Hefner was charged with five runs (three earned) in 5 1/3 innings. He threw 111 pitches and walked a career-high five batters.
New York Mets
"A lot I didn't like," Hefner said. "But what I did like was I battled. My velocity came back a little bit. I threw some OK pitches. You know, it seemed like it was 0-2, 1-2 on every batter. And then they'd foul off two and I'd throw another ball, and they'd foul off another one. I ended up walking them or they'd get a hit. It was a grind today. I'm going to have games like that. They're much easier to take after a win, though, for sure.
"I think I lost my release point a little bit, especially with my off-speed pitches," he continued. "I don't know if they weren't coming out of my hand the same way or whatever. Or that they weren't biting on the balls in the dirt that teams have been in the past. We'll look at film and make the adjustments."
Hefner found the five walks unacceptable.
"I told [pitching coach] Dan [Warthen] after the game: I don't think I've ever, ever walked five people. Ever. That's the most frustrating thing," Hefner said. "If guys put the ball in play and they get hits, I'm OK with that. But to just give free passes away like that, that could have really hurt us and could have cost us the ballgame."
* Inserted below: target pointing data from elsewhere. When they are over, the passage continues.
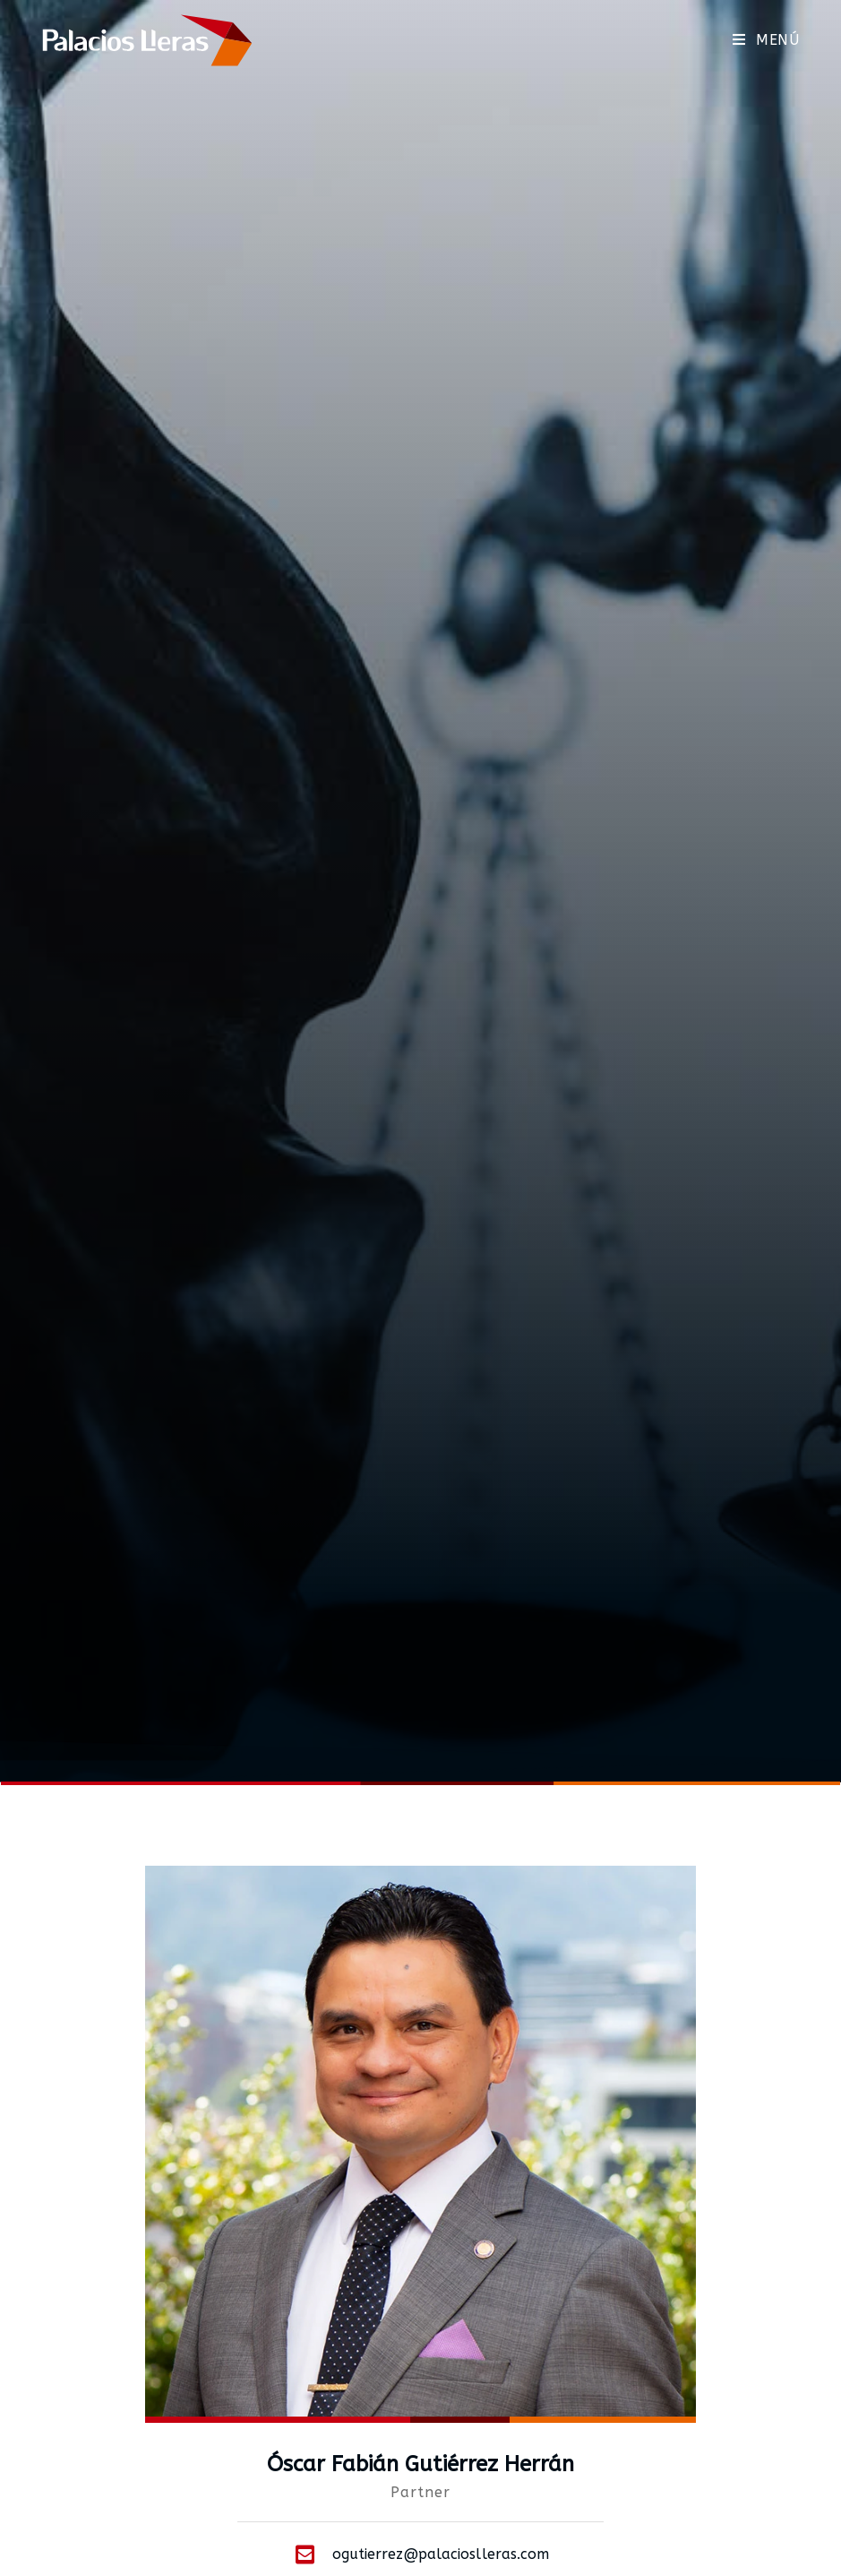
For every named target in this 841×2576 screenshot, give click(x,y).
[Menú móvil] (766, 39)
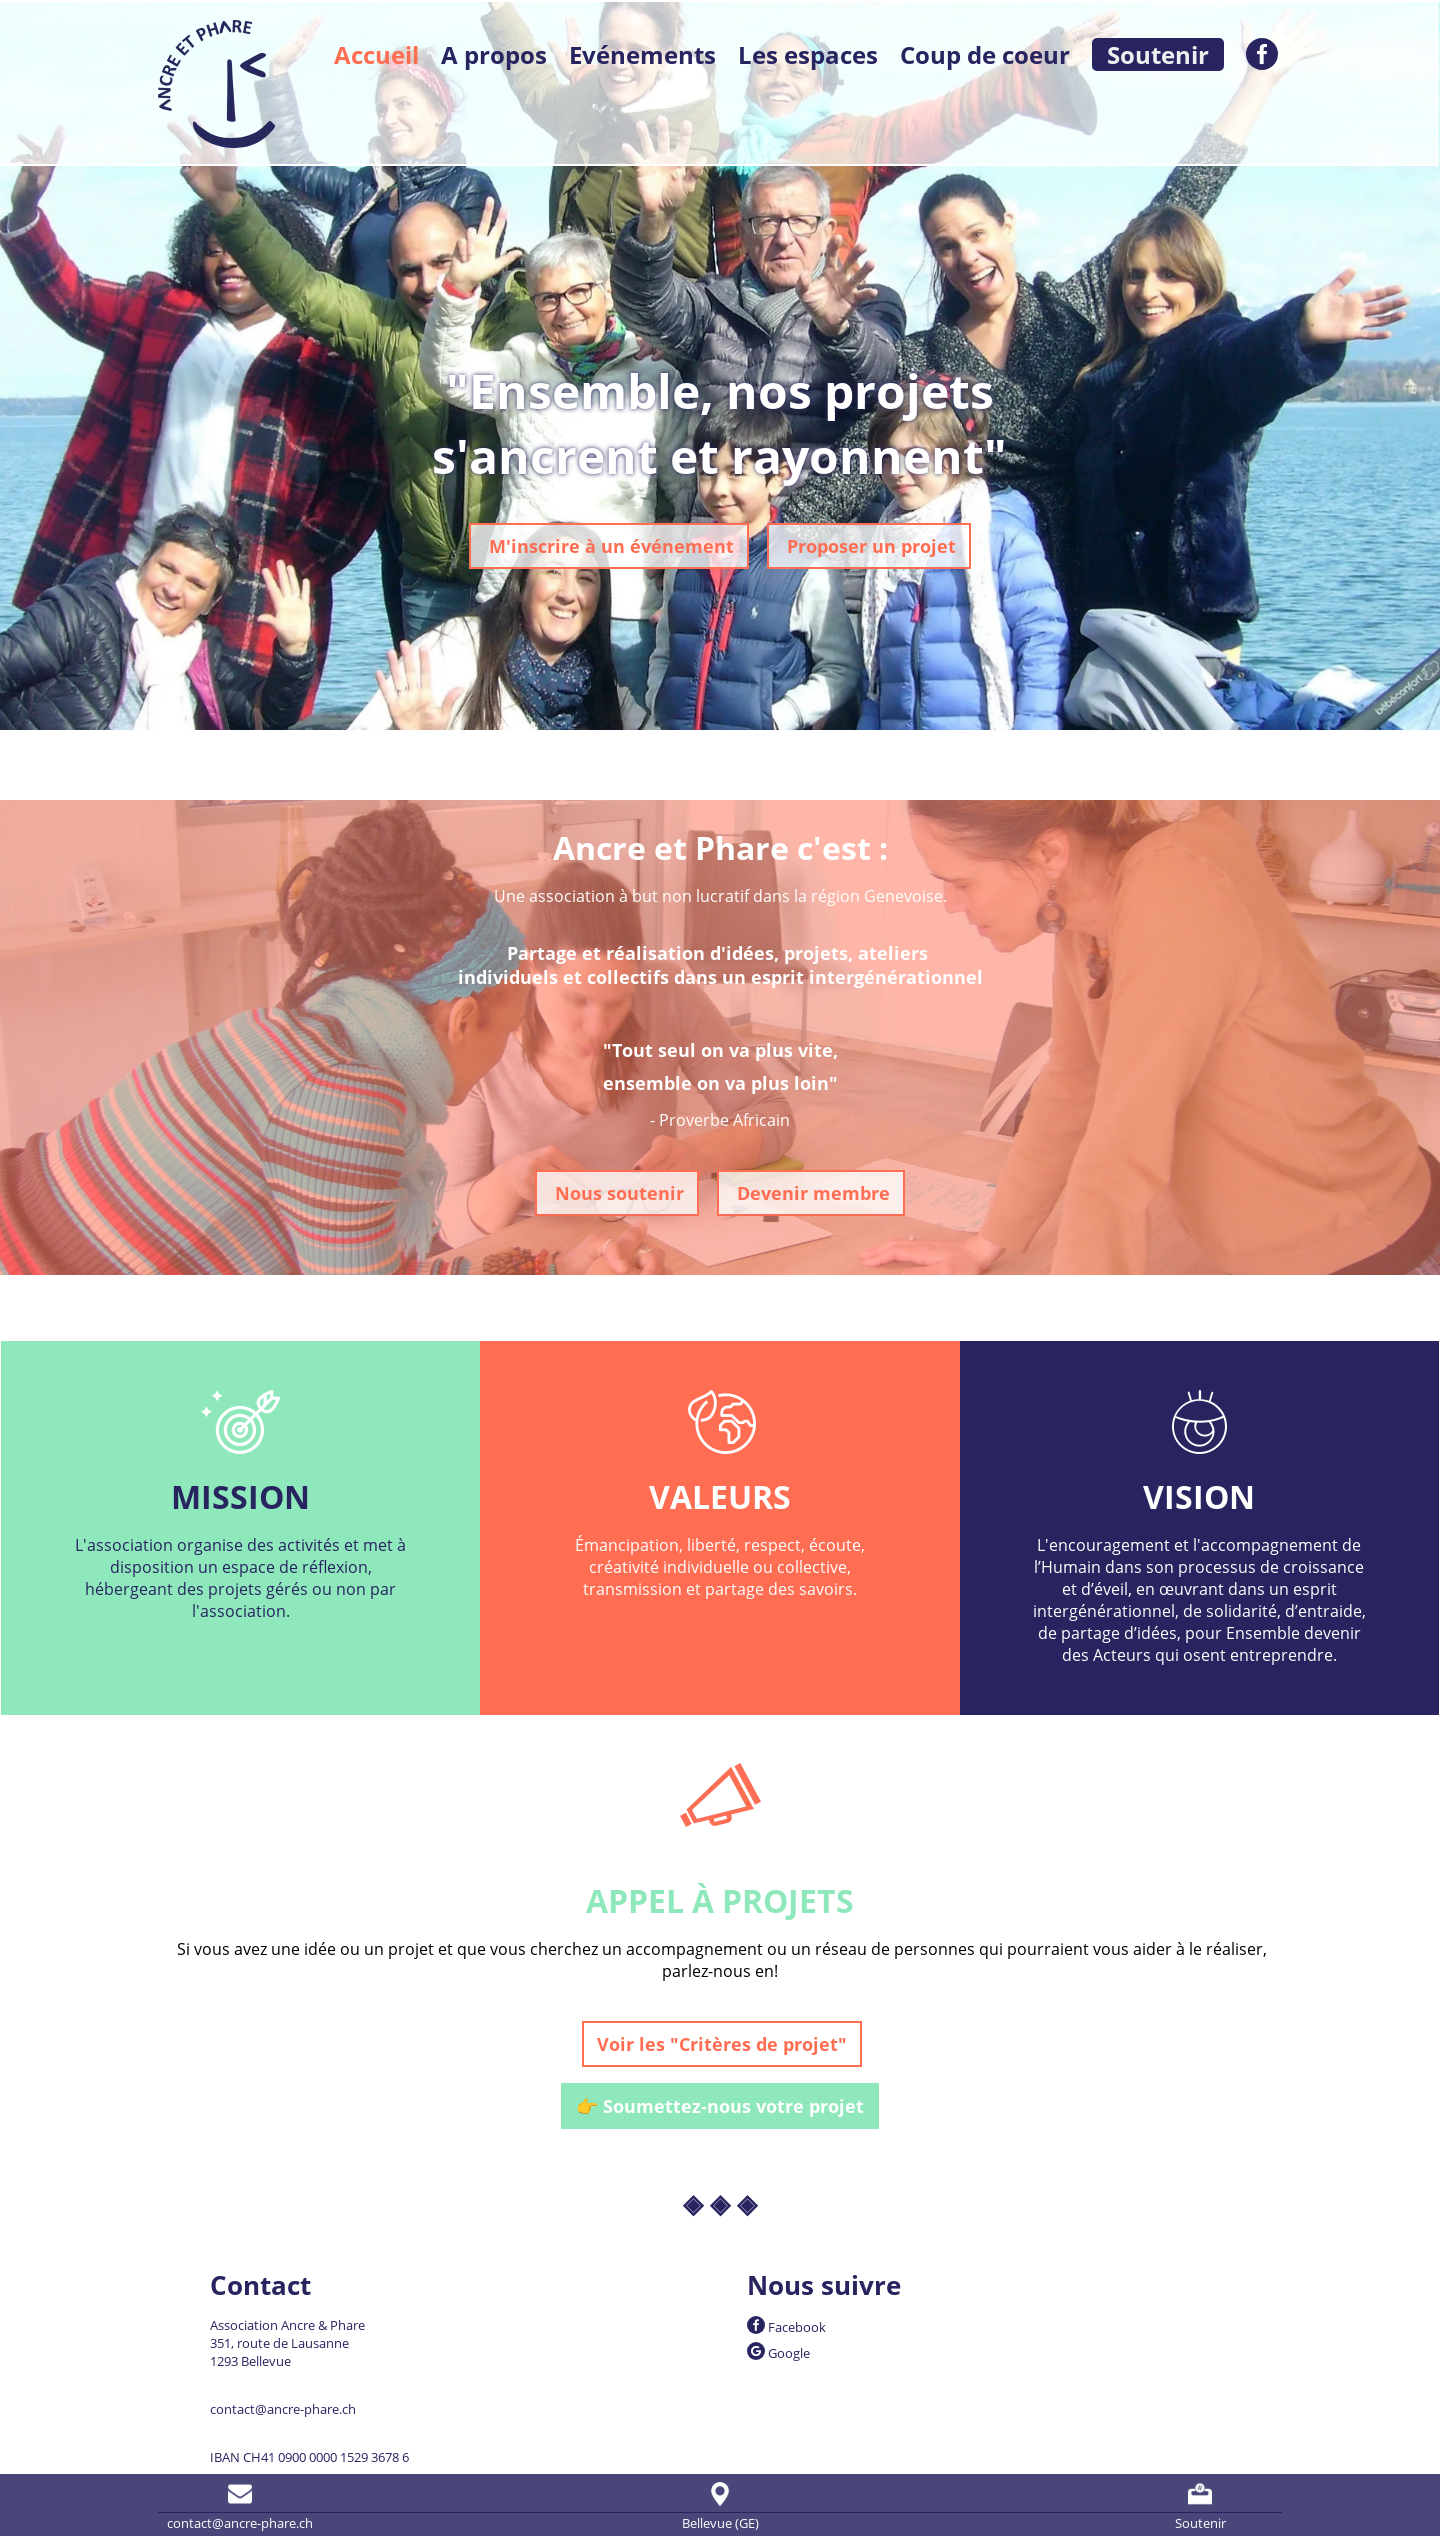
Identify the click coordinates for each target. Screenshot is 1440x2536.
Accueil (376, 54)
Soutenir (1158, 54)
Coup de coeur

He has struggled in three starts since the All-Star break, and thought the break got him out of a groove.
"That was my first All-Star break in the big leagues," Hefner said. "In the minor leagues it's one or two days. And I've never pitched the first day after the All-Star break. It's no excuse. I knew it was going to happen. And I thought I did the right things to prepare myself for that. And I didn't. So this is a learning process for me. If that situation comes up again I'll know how to go after it."